Raghuram Rajan is warning that trade wars when combined with a build-up in leverage, high asset prices could drag global growth.

Foreseer of Financial Crisis Rajan Warns of Toxic Mix on Trade
Raghuram Rajan, former governor of the Reserve Bank of India (RBI), speaks during a conference hosted by the Bank of Japan (BOJ) and the Institute for Monetary and Economic Studies in Tokyo, Japan. (Photographer: Tomohiro Ohsumi/Bloomberg)

(Bloomberg) -- Raghuram G. Rajan, who warned of a credit crisis in 2005 before it hit, is now cautioning that trade wars when combined with a build-up in leverage and high asset prices could result in a toxic mix that dragged global growth.

“We are all very well aware that two things have built up, which had built up before the previous crisis, leverage and asset prices,” Rajan, a former governor of the Reserve Bank of India, said in a Bloomberg Television interview Thursday. “Trade is an issue for the world to be concerned about. It is extremely important that we have good outcomes there. By all means negotiate, but don’t pull the nuclear trigger there.”

While global growth has been strong in recent years, the concern is how long can it continue, and whether elevated asset prices are justified on the basis of it, Rajan said at Jackson Hole, Wyoming, the same place where he warned of credit risks in 2005. Moves by the U.S. or China on trade threaten that growth at a time when underlying conditions are fragile, and some emerging market nations are highly levered, he said.

The U.S. and China returned to the negotiating table this week after more than two months, but a lack of progress after two days of talks renews the threat of escalation in the trade war. While U.S. stock prices hit a new high this week, emerging market gauges have fallen, with the Shanghai Stock Exchange Composite Index dropping about 17 percent year to date.

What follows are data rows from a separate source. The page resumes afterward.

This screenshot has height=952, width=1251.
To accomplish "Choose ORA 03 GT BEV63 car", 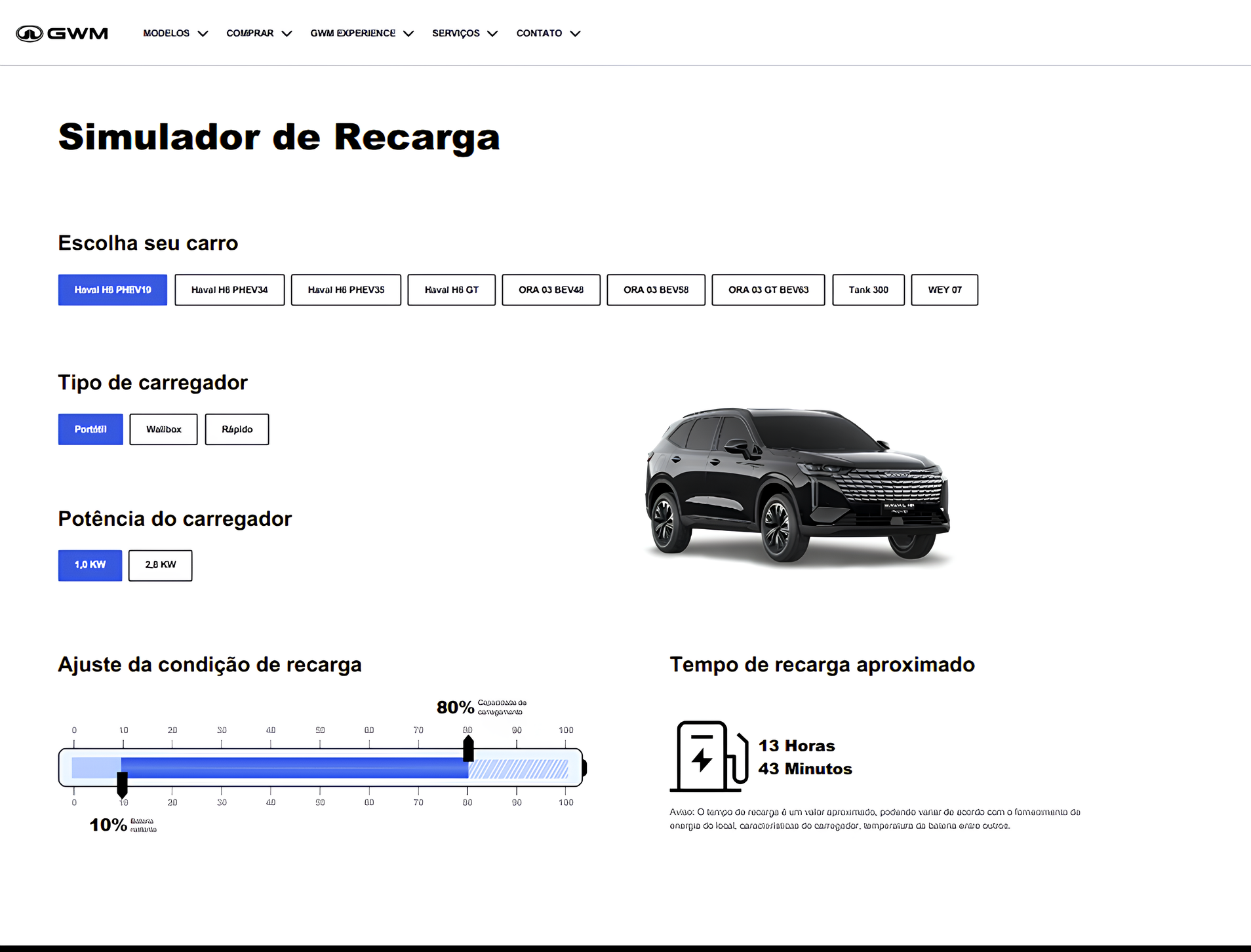I will [x=768, y=290].

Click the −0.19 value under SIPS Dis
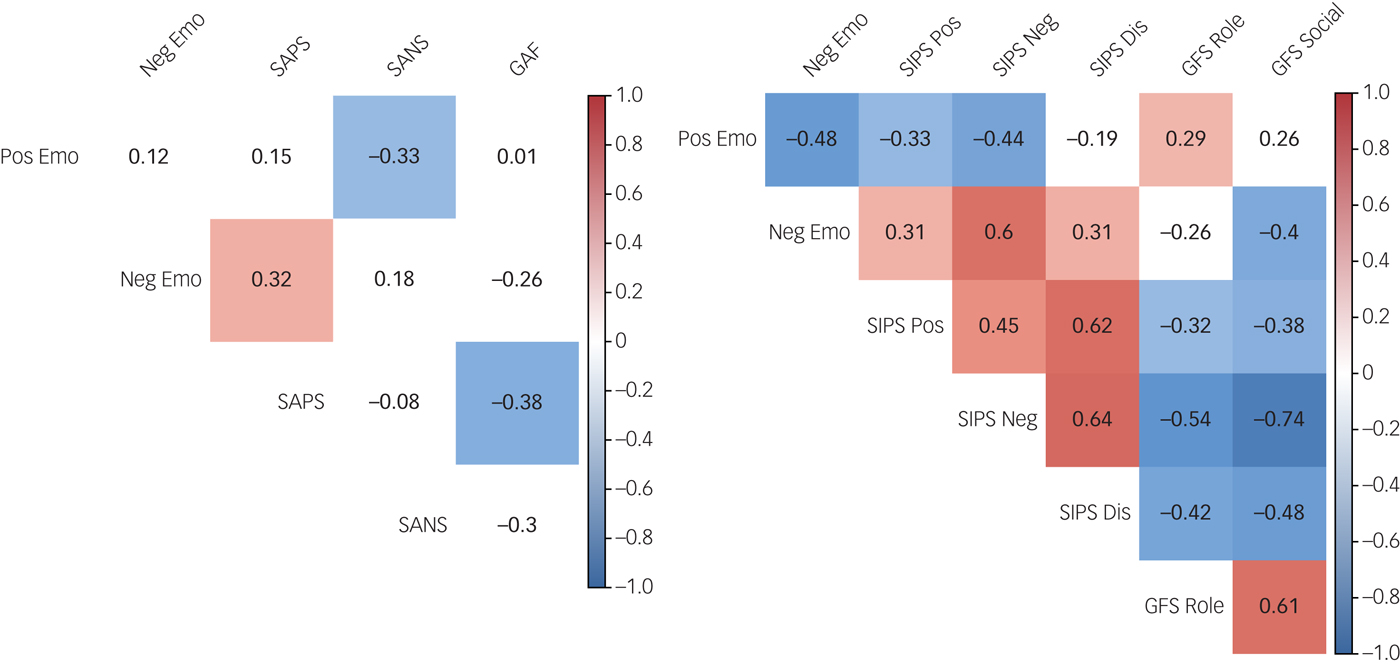[x=1092, y=139]
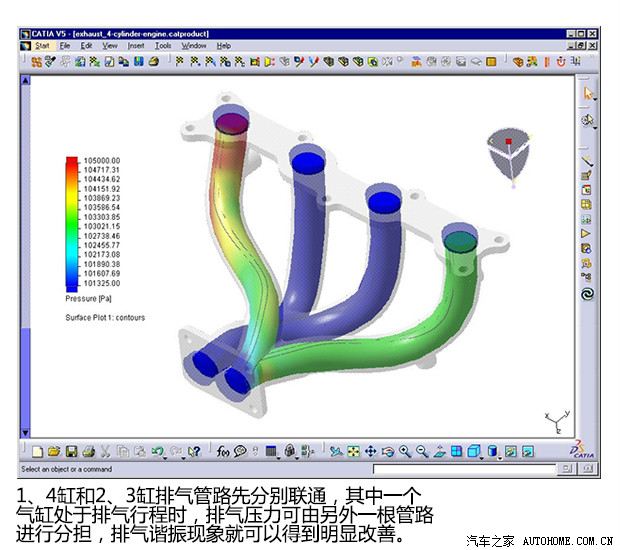The height and width of the screenshot is (550, 620).
Task: Click the red top of pressure color legend
Action: tap(72, 161)
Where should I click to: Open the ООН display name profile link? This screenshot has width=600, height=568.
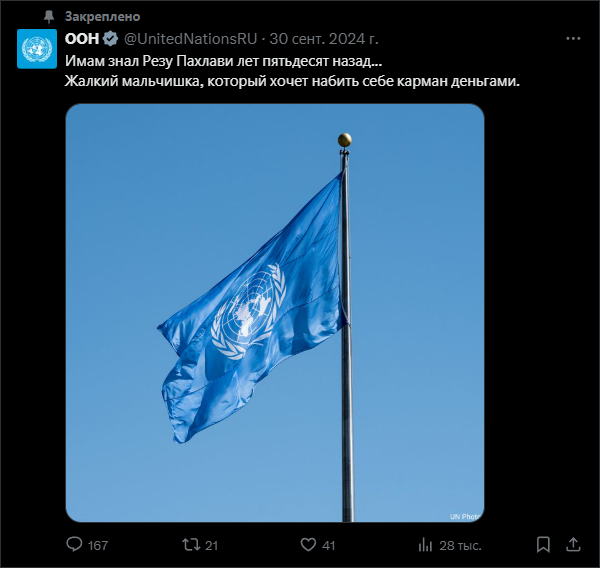pos(82,39)
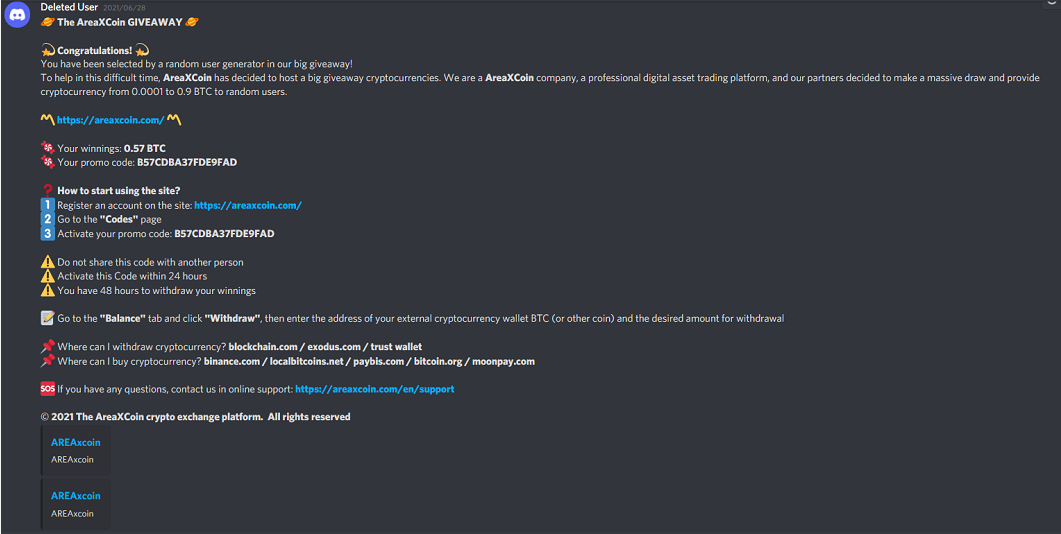Open the areaxcoin.com/en/support link

pyautogui.click(x=375, y=389)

Turkey and Argentina have experienced asset routs this year, though “my sense is that it is not a systemic issue yet among emerging markets,” according to Rajan. Tariffs on China, however, have potential ripple effects for other emerging market nations, many of whom are dependent on trade and export directly or indirectly through China, he said.

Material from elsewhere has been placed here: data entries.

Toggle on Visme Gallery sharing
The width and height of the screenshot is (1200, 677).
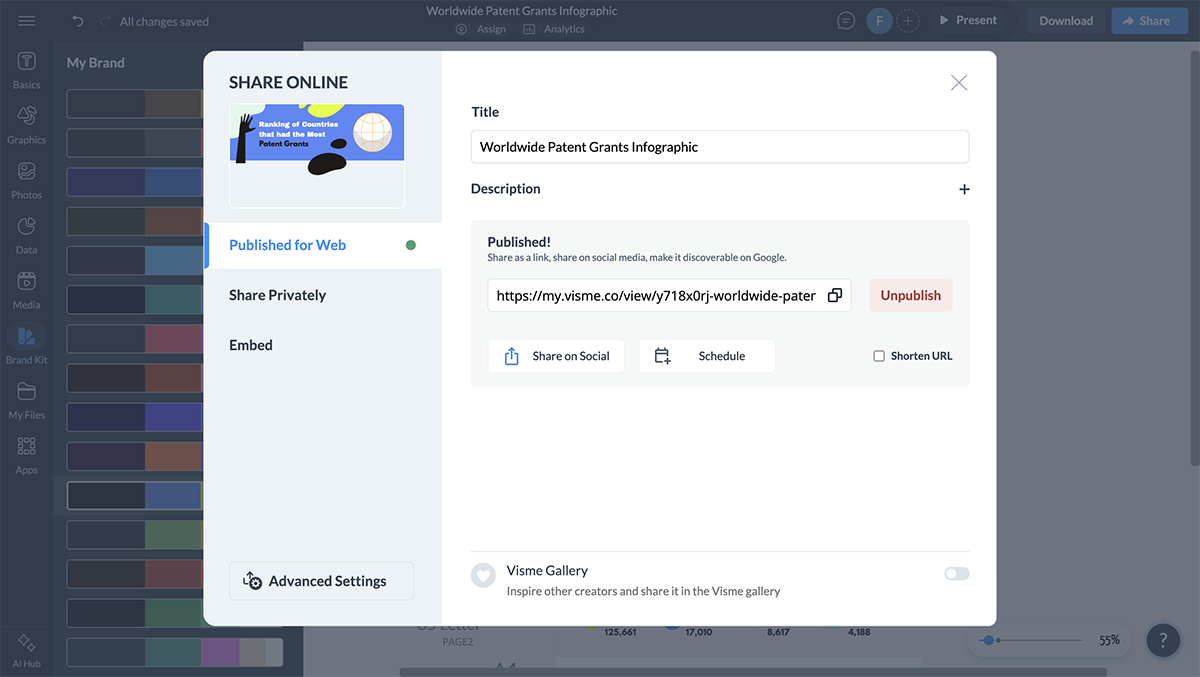956,573
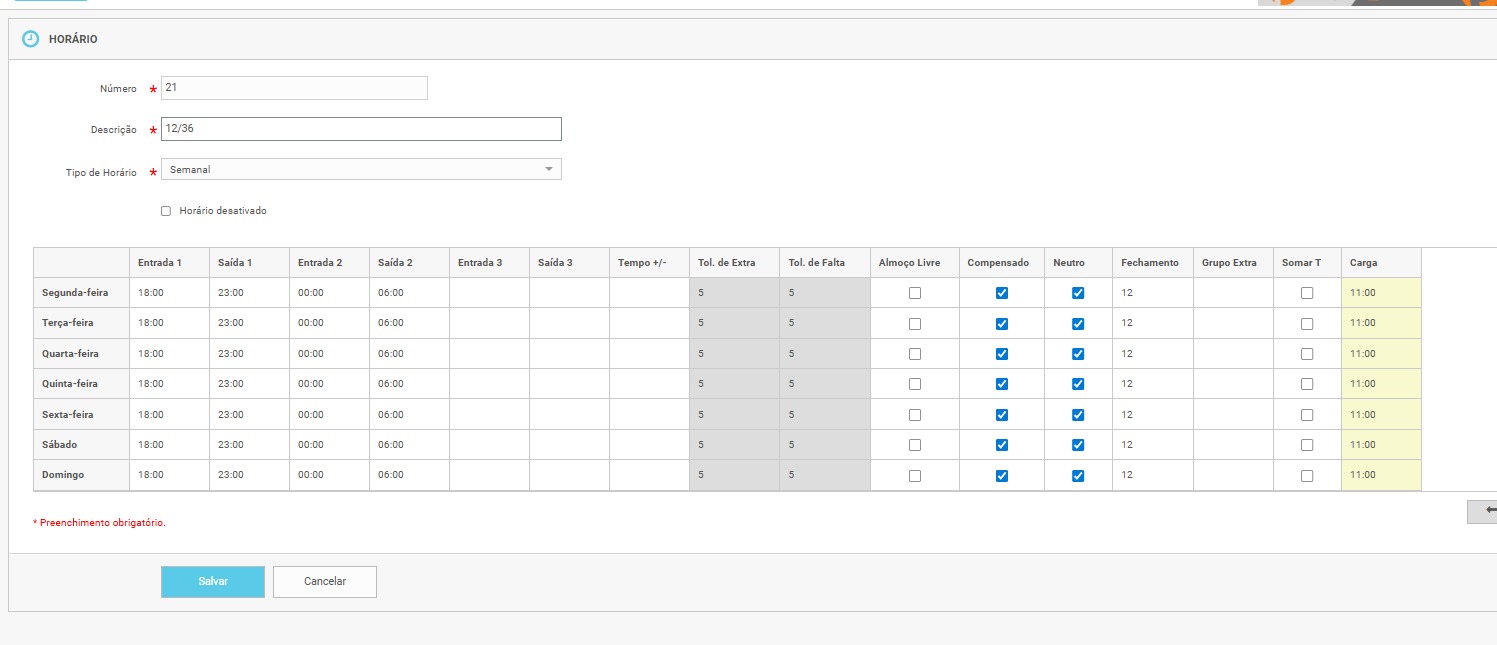Focus the Descrição text field
Viewport: 1497px width, 645px height.
(x=361, y=129)
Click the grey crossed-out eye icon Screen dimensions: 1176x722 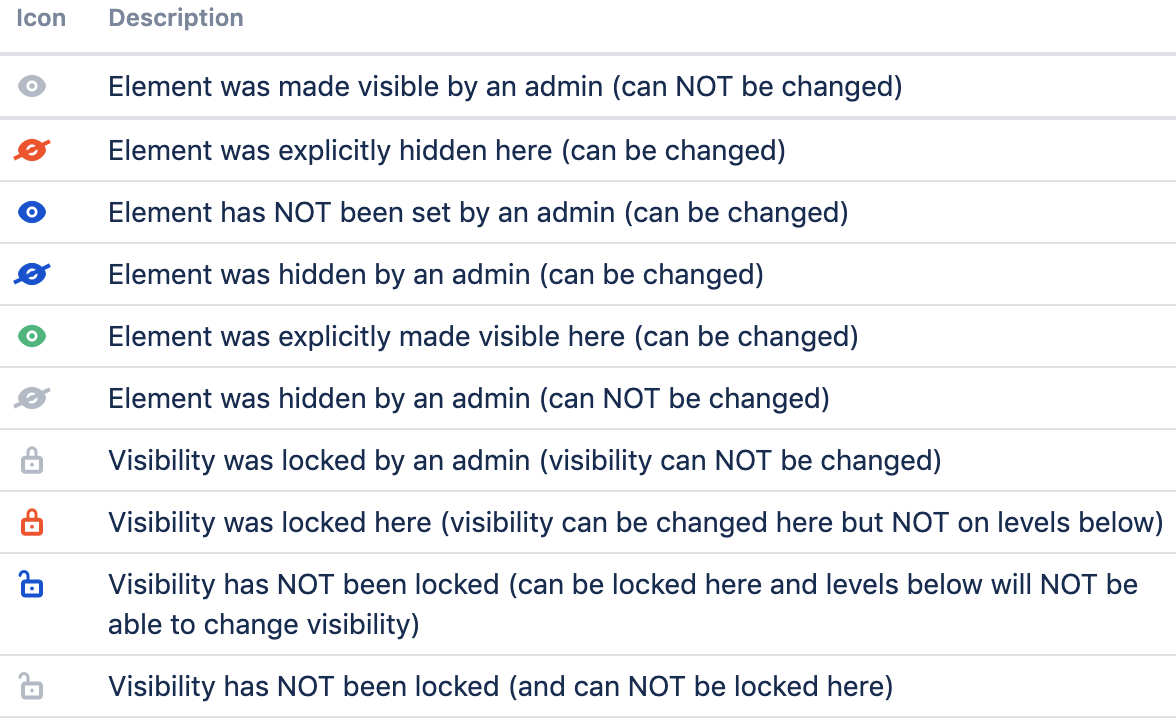click(x=32, y=399)
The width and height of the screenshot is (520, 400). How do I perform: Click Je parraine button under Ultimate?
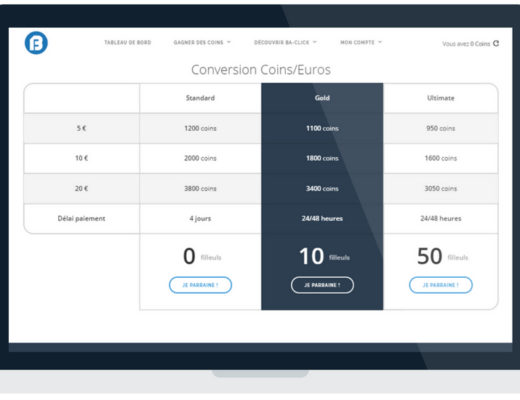tap(441, 285)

Emerging market countries like India and Brazil that are heading into elections should focus on maintaining macro-economic stability, added Rajan. For India, the rupee’s recent fall isn’t too worrying, and is attributable in part to overall “dollar strength,” he said. The currency hit an all-time low of 70.3950 against the greenback on Aug. 16, and is the worst performing major Asian currency so far this year.